Examine the records below. Report how many of their lines contain the word "computer", with no other content.
### The input ###
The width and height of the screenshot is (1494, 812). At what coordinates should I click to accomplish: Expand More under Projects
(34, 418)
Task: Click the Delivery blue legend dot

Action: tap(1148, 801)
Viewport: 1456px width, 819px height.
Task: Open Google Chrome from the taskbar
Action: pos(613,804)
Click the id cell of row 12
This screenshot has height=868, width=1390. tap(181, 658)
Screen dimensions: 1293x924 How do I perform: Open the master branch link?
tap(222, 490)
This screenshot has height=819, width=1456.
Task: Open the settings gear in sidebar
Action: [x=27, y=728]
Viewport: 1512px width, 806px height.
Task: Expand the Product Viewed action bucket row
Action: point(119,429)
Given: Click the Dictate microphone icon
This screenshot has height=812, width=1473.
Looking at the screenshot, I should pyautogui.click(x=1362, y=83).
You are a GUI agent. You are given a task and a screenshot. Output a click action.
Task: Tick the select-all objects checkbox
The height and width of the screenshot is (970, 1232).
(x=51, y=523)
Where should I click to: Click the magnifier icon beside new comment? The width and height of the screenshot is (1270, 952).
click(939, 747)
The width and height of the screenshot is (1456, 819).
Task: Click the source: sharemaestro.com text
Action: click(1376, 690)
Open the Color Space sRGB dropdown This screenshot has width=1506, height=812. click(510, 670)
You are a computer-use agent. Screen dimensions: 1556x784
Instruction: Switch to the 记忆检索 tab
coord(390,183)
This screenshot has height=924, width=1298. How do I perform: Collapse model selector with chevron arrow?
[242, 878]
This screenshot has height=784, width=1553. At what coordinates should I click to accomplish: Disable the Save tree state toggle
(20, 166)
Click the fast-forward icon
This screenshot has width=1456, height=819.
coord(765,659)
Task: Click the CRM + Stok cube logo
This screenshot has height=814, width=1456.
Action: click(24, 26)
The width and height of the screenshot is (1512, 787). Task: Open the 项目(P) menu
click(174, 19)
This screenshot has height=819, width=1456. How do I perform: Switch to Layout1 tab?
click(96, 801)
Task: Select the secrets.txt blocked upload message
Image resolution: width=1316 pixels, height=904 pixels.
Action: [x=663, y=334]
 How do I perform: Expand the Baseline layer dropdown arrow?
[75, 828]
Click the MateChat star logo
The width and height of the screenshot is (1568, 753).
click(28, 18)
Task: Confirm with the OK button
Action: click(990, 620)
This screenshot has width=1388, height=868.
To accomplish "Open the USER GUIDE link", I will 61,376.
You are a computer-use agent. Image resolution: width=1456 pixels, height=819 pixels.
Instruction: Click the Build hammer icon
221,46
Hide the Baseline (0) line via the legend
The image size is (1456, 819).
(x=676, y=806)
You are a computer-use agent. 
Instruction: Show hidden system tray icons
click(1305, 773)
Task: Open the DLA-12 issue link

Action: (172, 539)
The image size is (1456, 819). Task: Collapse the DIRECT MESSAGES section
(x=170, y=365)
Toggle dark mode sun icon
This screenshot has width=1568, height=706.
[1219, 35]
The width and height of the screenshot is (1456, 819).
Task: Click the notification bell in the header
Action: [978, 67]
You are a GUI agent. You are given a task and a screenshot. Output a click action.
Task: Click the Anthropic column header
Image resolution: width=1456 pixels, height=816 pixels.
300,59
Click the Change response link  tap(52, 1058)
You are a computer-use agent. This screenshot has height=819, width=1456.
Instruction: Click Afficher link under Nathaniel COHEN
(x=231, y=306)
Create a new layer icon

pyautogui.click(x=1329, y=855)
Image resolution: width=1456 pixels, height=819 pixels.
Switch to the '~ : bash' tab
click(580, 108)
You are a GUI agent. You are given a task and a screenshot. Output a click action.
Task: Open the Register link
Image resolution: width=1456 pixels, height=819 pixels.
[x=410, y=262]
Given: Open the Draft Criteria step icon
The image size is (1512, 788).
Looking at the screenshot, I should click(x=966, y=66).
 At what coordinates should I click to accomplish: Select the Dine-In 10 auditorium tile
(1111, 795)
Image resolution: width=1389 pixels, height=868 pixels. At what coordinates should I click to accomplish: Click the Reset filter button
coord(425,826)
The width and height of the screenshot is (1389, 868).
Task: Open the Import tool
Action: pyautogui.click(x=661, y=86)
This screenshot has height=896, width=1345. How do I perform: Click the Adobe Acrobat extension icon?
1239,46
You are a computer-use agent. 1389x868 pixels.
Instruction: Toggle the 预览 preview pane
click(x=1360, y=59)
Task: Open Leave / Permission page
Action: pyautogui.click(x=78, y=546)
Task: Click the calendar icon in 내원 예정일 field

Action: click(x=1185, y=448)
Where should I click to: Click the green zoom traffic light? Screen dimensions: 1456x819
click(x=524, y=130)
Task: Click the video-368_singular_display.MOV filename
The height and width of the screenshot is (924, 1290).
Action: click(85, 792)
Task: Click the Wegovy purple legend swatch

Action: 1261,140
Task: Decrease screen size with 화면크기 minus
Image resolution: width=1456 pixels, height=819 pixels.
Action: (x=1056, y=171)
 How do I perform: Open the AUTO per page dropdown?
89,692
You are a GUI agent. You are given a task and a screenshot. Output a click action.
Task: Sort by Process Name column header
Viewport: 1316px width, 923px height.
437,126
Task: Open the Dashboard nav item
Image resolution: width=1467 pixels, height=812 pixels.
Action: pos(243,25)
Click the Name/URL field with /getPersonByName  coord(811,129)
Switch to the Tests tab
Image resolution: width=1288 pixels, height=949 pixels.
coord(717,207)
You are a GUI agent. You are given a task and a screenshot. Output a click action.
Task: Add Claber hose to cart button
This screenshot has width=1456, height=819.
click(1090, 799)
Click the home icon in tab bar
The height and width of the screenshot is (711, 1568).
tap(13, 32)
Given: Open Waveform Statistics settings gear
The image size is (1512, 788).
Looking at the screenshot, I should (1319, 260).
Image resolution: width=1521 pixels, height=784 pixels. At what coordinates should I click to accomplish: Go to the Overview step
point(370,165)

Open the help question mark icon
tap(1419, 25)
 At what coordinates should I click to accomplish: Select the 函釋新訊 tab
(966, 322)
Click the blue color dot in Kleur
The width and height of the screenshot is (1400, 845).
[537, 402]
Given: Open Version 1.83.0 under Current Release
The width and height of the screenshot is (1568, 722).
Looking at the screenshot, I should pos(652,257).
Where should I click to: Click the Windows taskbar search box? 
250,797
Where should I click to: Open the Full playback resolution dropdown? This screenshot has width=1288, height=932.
###
■ Response
5